* START QUOTED TEXT *
So basically, it is a shortened dipole fed with a 4:1 transformer. It would be interesting to see a longer version, or one with a remote ATU in the middle. Good low noise result, probably less efficient but you can fix that with an amplifier.
Nice build and video. A bit of opinion… you might want to add some kind of thread lock liquid, lock washers, or even a coil spring on the the fasteners especially those affixing the elements. With the constant movement and thermal cycling, those fasteners will come loose and an element could skewer someone. Be safe.
Signal strength isn’t always important, but the SNR makes it possible to hear them, as shown in the video. It’s not a Yagi, but for 20m and up it out performs my EFHW for sure. Cheers
A current 4:1 balun would be better in my opinion, it would be better to feed the antenna with 300 or 450 Ohm twinlead straight into a symmetrical tuner. I find the antenna quite high priced ± 350€. For 350€ you buy a lot of aluminum tubes and brackets and make yourself maybe 2 or 3 antennas
I use a Commet H422 trapped rotary dipole. Its a good antenna but after a winter of storms the traps can take a battering so i was always wondering about the Dual Beam but as a heavy 40 meter user i would be wondering about its performance on 40. Very interesting video..
I had one some years back and although it did tune on 40m performance was marginal at best. For 20m and up it did perform quite well. I bought mine without the balun and fed it with 450ohm back to my own 4:1 balun at the shack and a manual tuner, basically it performed like a short rotatable doublet more suited to the higher bands.
Cool antenna, I'm having to downsize house so it'll stay just a dream haha but I was just wondering: 9:19 above the ".03" you have a sign like wifi, what's that? I have this radio forever I've never seen that sign lol
I understand it is a non-resonant antenna in all the bands it supports, but how non resonant? I couldn't find any info on the actual SWR figures. Most modern radios with an internal tuner cannot cope with anything over 1:2.5 (1:3 best case), so this information is very relevant for potential buyers.
@@TechMindsOfficial OK, now found it. Seems, for people only equipped with an internal tuner, this antenna is only usable between 10-17 meters. At 40m, with a SWR of 1:21, I don't think it is usable at all with any kind of tuner.
* END QUOTED TEXT *
**DIRECTIVE 1:**
Can you rewrite the antenna comments starting at "Signal strength isn’t" and ending at "Very interesting video..", with "Yagi" replaced by "quad"?
**DIRECTIVE 2:**
What ways of securing the fasteners do the antenna comments suggest? List them all.
* START DATASET CONTENT *
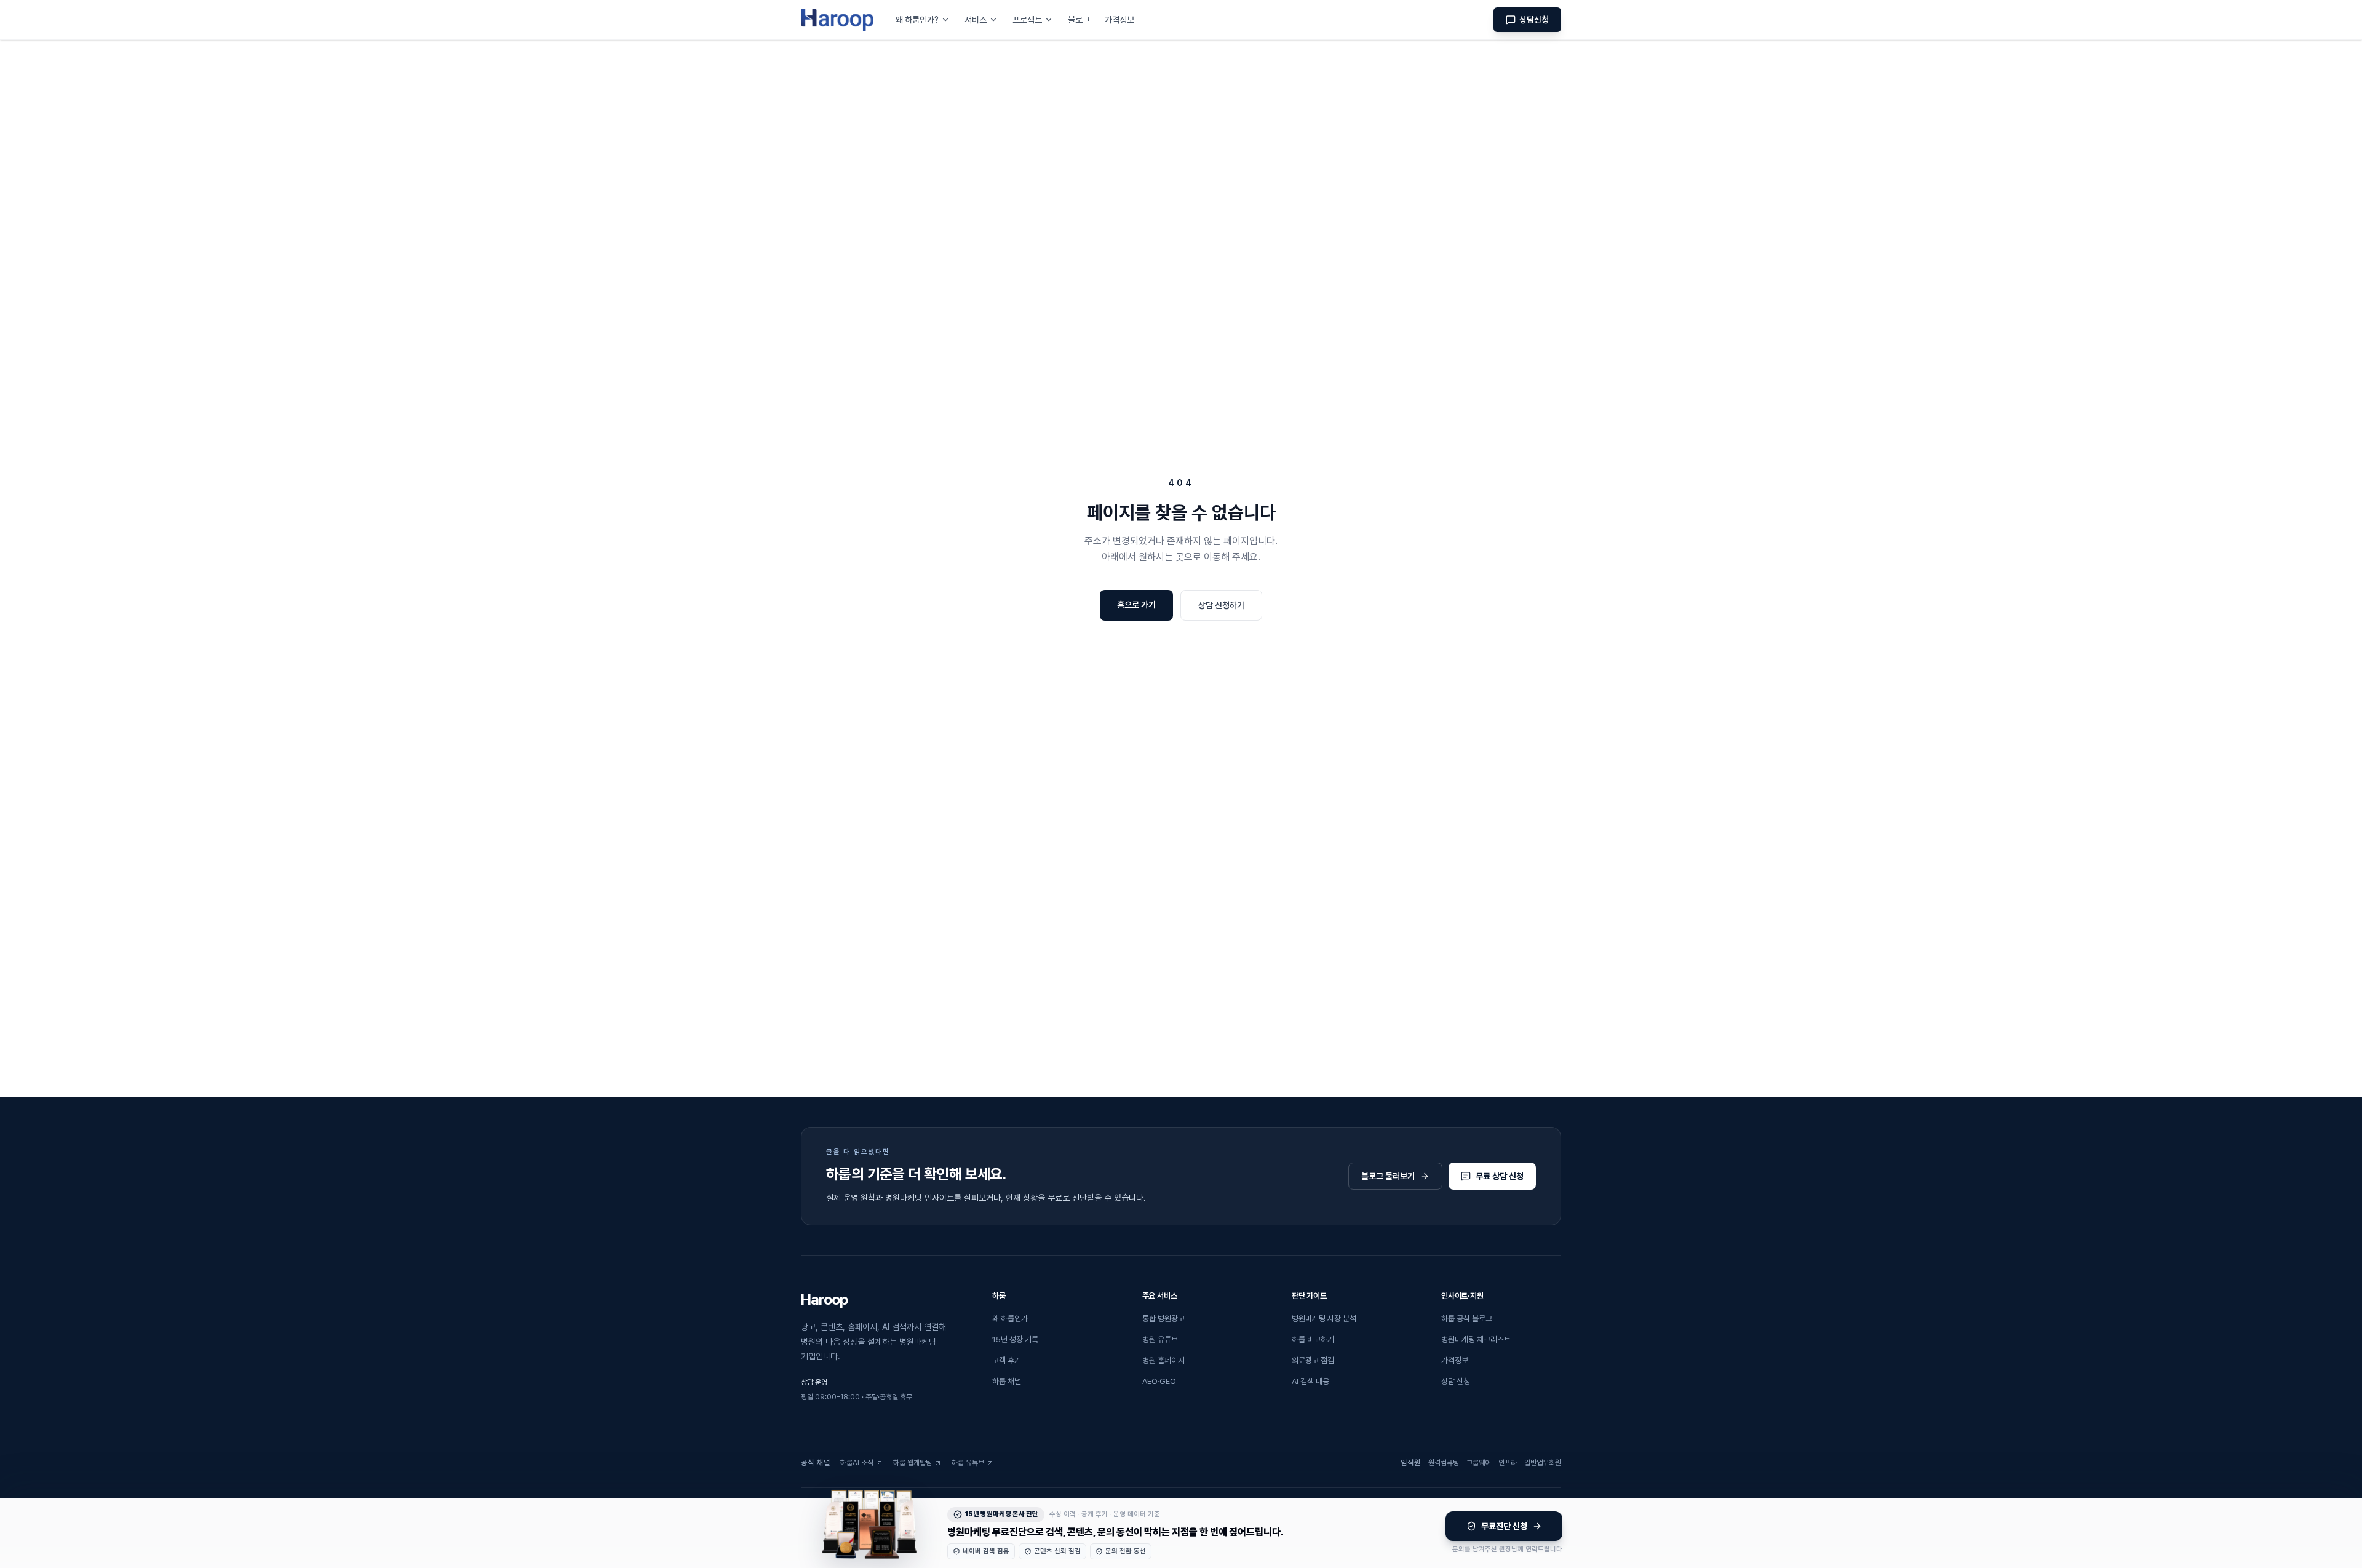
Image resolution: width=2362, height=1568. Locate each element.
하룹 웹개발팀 (915, 1465)
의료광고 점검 (1313, 1360)
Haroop (824, 1299)
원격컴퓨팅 (1443, 1465)
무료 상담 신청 (1500, 1176)
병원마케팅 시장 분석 (1324, 1318)
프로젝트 (1027, 20)
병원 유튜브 (1160, 1339)
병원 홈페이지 (1163, 1360)
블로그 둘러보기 (1388, 1176)
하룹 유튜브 (973, 1465)
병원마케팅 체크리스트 (1476, 1339)
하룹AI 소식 (861, 1465)
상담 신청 (1455, 1381)
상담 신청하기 (1221, 605)
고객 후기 (1006, 1360)
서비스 (975, 20)
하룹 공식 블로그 (1466, 1318)
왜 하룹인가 (1010, 1318)
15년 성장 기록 (1015, 1339)
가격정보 (1119, 20)
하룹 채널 (1006, 1381)
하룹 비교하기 (1313, 1339)
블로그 (1079, 20)
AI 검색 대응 (1310, 1381)
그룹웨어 (1478, 1465)
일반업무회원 (1542, 1465)
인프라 (1507, 1465)
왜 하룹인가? (917, 20)
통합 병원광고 (1163, 1318)
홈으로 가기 (1136, 605)
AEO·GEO (1159, 1381)
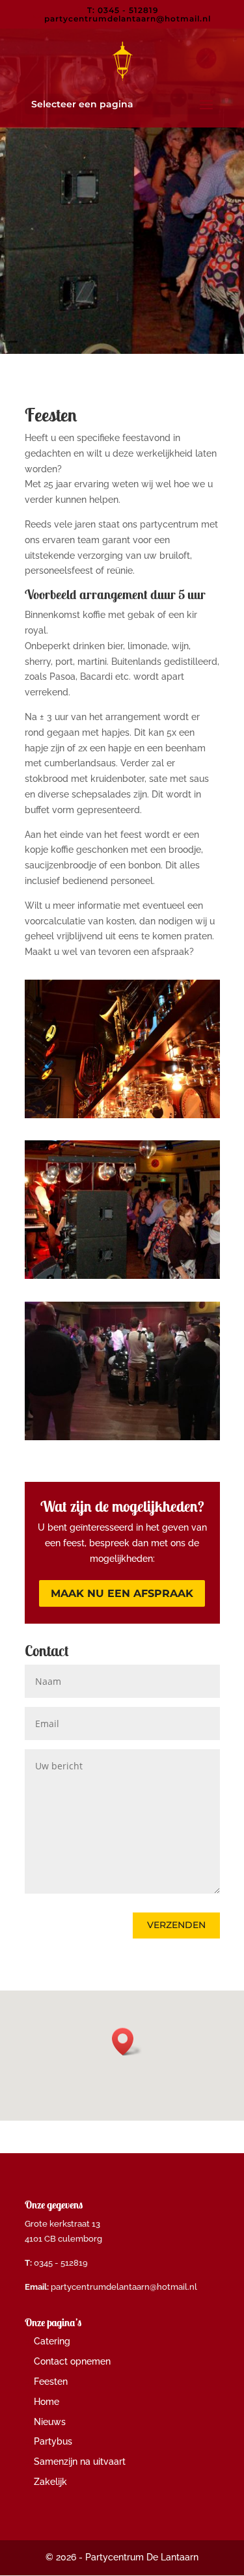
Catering (52, 2341)
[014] (122, 1115)
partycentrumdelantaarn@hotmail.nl (124, 2287)
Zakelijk (50, 2481)
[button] (127, 2041)
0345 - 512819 (61, 2263)
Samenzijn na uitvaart (80, 2461)
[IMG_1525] (122, 1437)
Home (46, 2401)
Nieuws (50, 2422)
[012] (122, 1275)
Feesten (51, 2381)
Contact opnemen (72, 2361)
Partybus (53, 2441)
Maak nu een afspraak (122, 1593)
* END DATASET CONTENT *
**WORKED SOLUTION 1:**
Signal strength isn’t always important, but the SNR makes it possible to hear them, as shown in the video. It’s not a quad, but for 20m and up it out performs my EFHW for sure. Cheers
A current 4:1 balun would be better in my opinion, it would be better to feed the antenna with 300 or 450 Ohm twinlead straight into a symmetrical tuner. I find the antenna quite high priced ± 350€. For 350€ you buy a lot of aluminum tubes and brackets and make yourself maybe 2 or 3 antennas
I use a Commet H422 trapped rotary dipole. Its a good antenna but after a winter of storms the traps can take a battering so i was always wondering about the Dual Beam but as a heavy 40 meter user i would be wondering about its performance on 40. Very interesting video..

**WORKED SOLUTION 2:**
thread lock liquid, lock washers, coil spring